RoaringBitmap / roaring

Roaring bitmaps in Go (golang), used by InfluxDB, Bleve, DataDog

Home Page:http://roaringbitmap.org/

Geek Repo:Geek Repo

Github PK Tool:Github PK Tool

[suggestion]: implement non-container-optimizing operations

Oppen opened this issue · comments

Many in-place operations convert between container types for efficiency. This makes a lot of sense when the operation involves only two containers/bitmaps, because you would want an optimal container at the end. However, multiple container operations would probably benefit from using a single accumulator container appropriate for the given task for most of the operation to avoid overloading the GC. For example, a bitset may be appropriate for operating on many containers at a time, but since we would need for them to interact with other container types we risk conversion between them. For this to be viable we would need to avoid these conversions altogether in these cases. So, the idea would be to, for example, have an or implementation for bitsets where any container simply accumulates its present values on it, without ever changing it to, for example, an RLE16 container.
I am not sure if those conversions tend to stabilize as we iterate over more containers tho.

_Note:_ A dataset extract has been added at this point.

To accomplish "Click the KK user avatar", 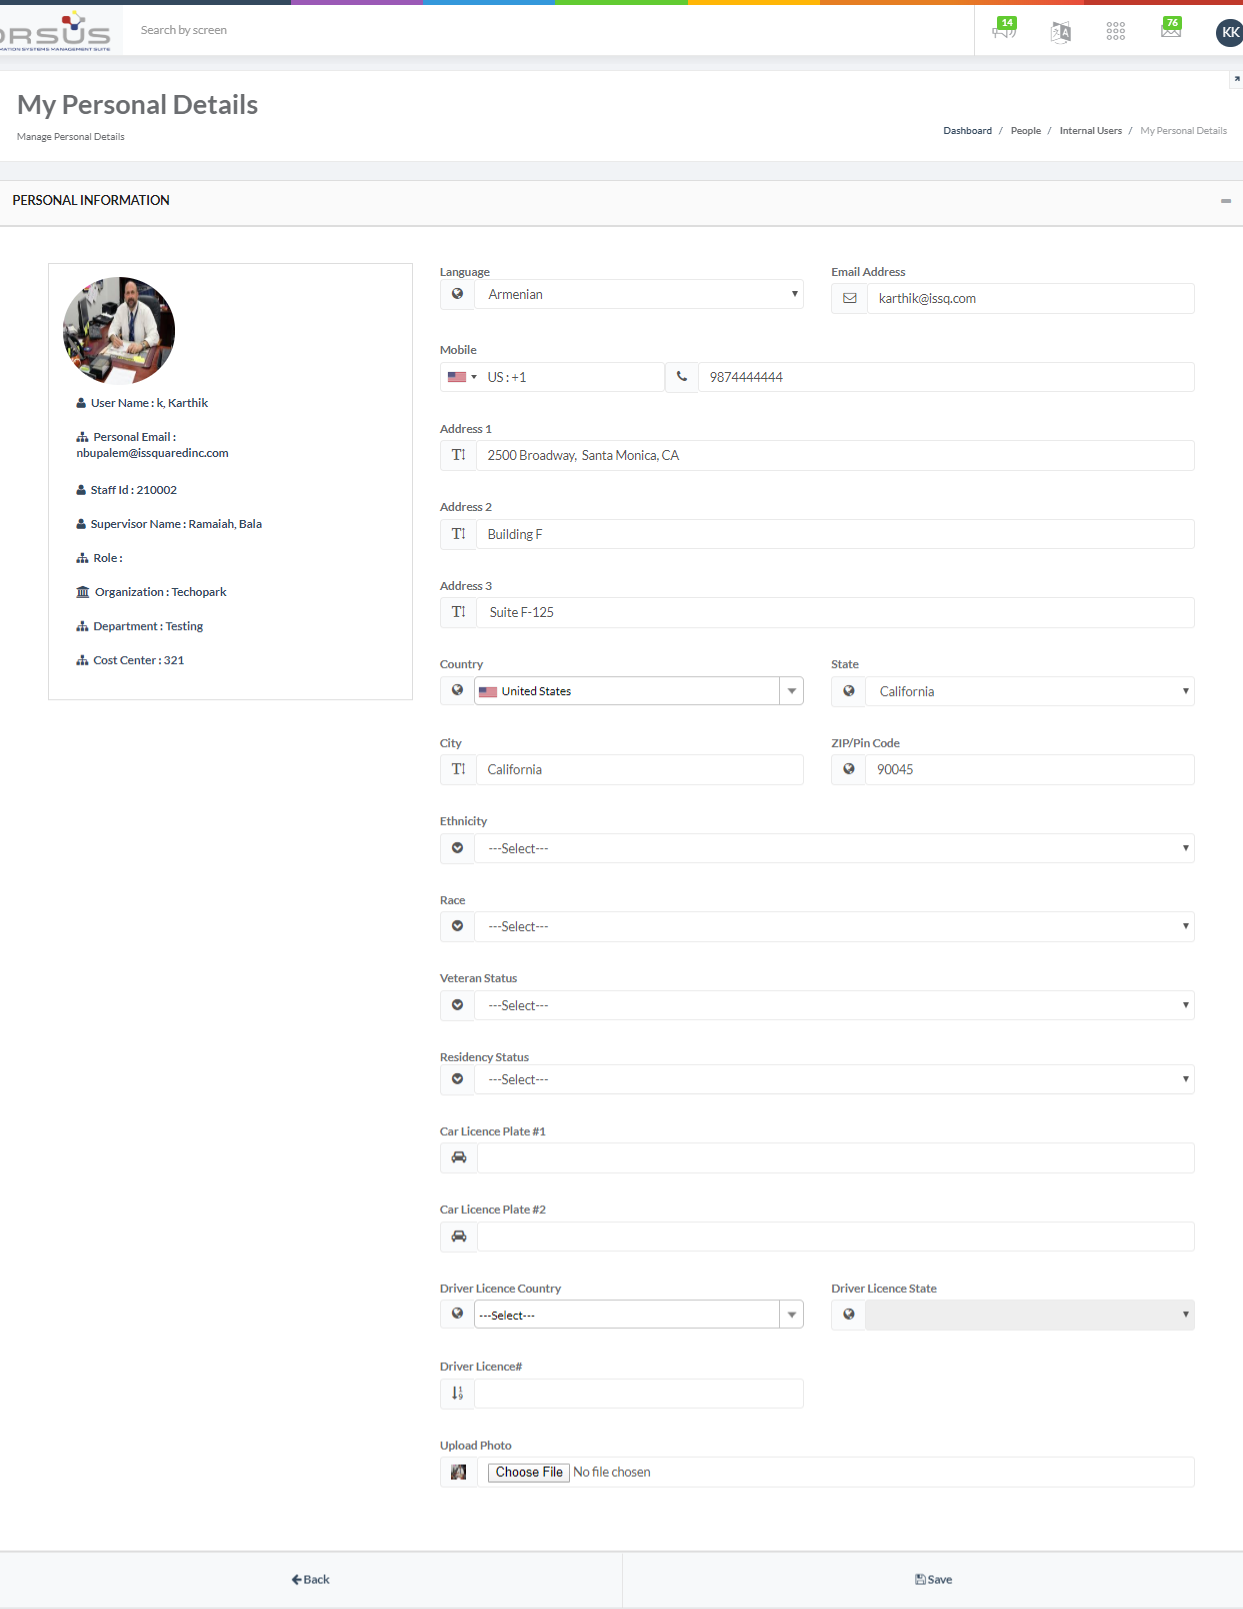I will (x=1229, y=33).

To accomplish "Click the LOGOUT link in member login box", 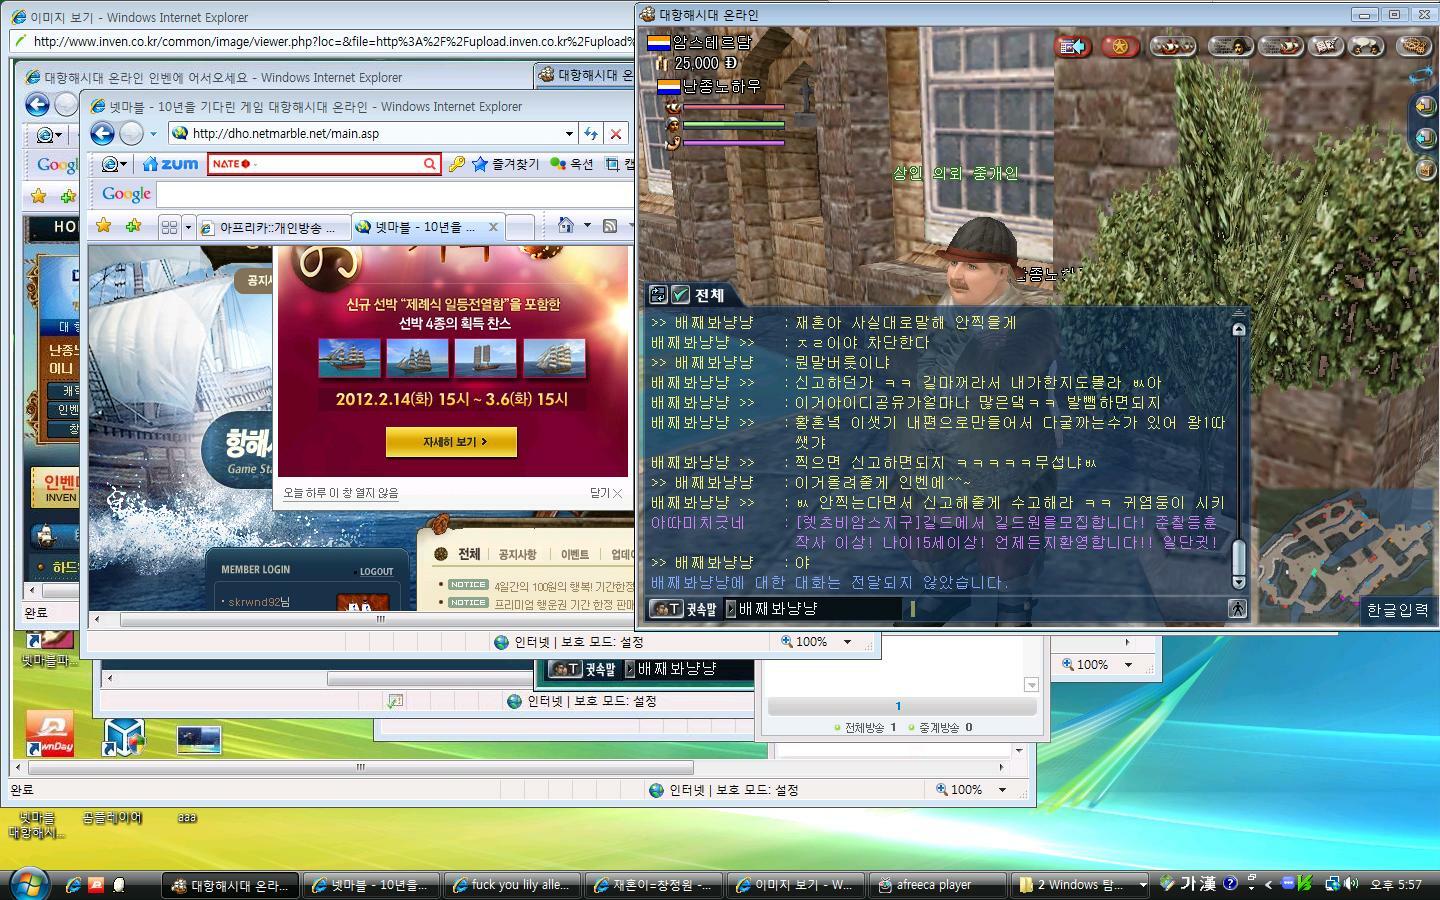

So, the idea would be to, for example, have an or implementation for bitsets where any container simply accumulates its present values on it, without ever changing it to, for example, an RLE16 container.

Why don't the lazy OR functions suit this need?

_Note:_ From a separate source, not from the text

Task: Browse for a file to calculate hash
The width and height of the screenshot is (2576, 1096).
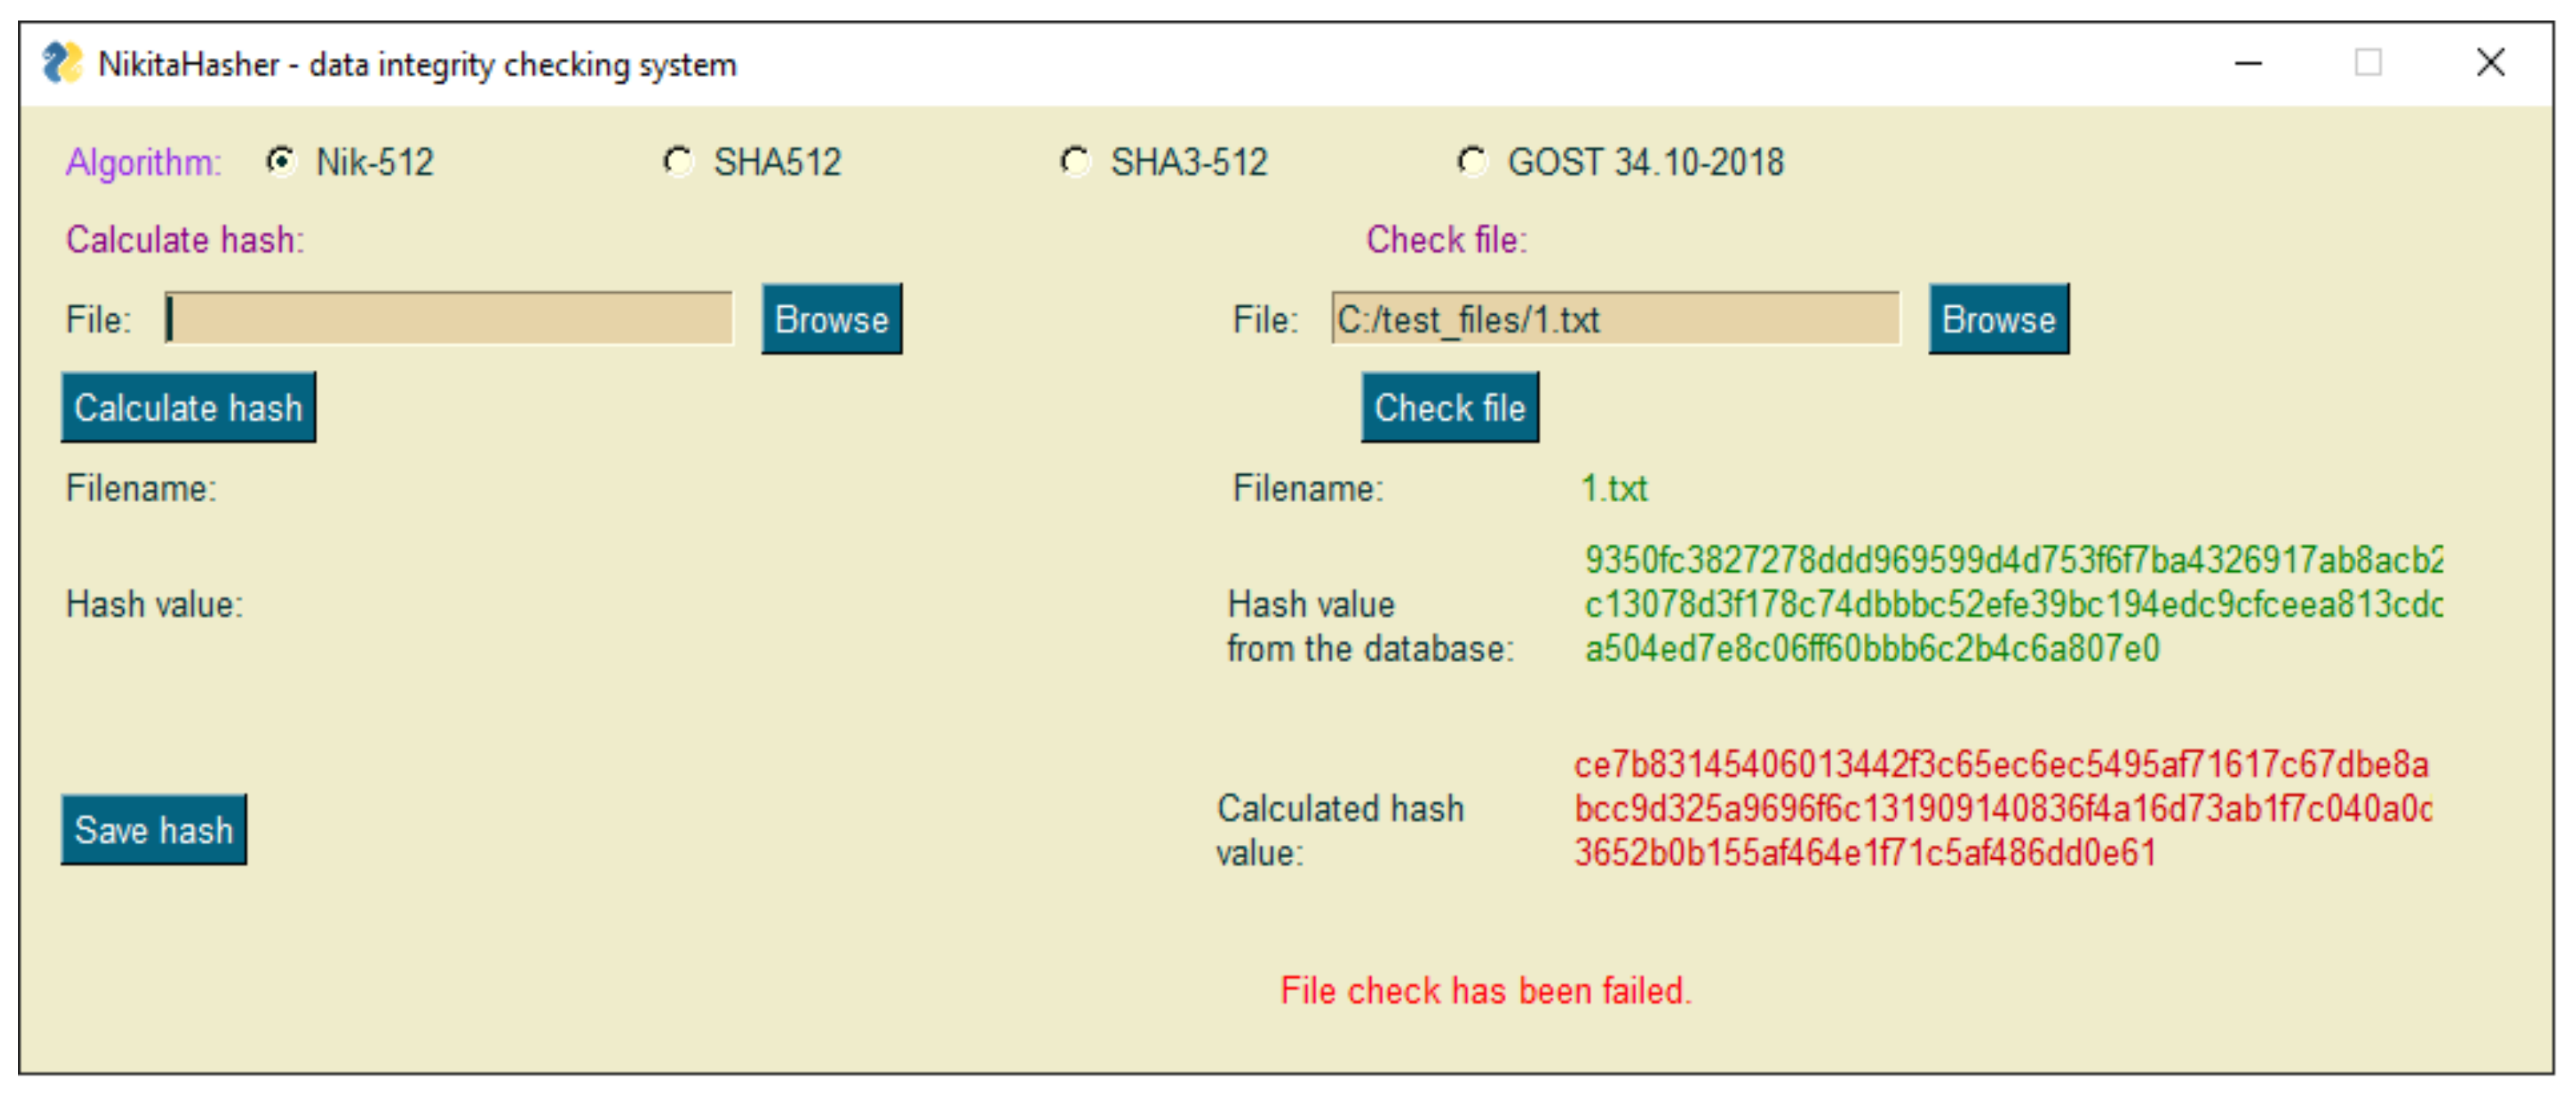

roaring/bitmapcontainer.go

Lines 451 to 486 in ff33c3b

func (bc *bitmapContainer) lazyIOR(a container) container {
switch x := a.(type) {
case *arrayContainer:
return bc.lazyIORArray(x)
case *bitmapContainer:
return bc.lazyIORBitmap(x)
case *runContainer16:
if x.isFull() {
return x.clone()
}
// Manually inlined setBitmapRange function
bitmap := bc.bitmap
for _, iv := range x.iv {
start := int(iv.start)
end := int(iv.last()) + 1
if start >= end {
continue
}
firstword := start / 64
endword := (end - 1) / 64
if firstword == endword {
bitmap[firstword] |= (^uint64(0) << uint(start%64)) & (^uint64(0) >> (uint(-end) % 64))
continue
}
bitmap[firstword] |= ^uint64(0) << uint(start%64)
for i := firstword + 1; i < endword; i++ {
bitmap[i] = ^uint64(0)
}
bitmap[endword] |= ^uint64(0) >> (uint(-end) % 64)
}
bc.cardinality = invalidCardinality
return bc
}
panic("unsupported container type")
}

Note that we always leave the bitmaps in a good state after a user-visible operation, so lazy operations are for internal use only.

We do not want to expose container types as part of our public API: users should not have to worry about the internal implementation.

I thought they only saved the cardinality computing step, I didn't even think of those 🤦
I think I can close this one then, I can always reopen it if I find them unsuitable.

I thought they only saved the cardinality computing step

Generally, the idea is that they are 'lazy' and try to do as little work as possible while optimizing for the scenario where you are going to re-aggregate the container soon.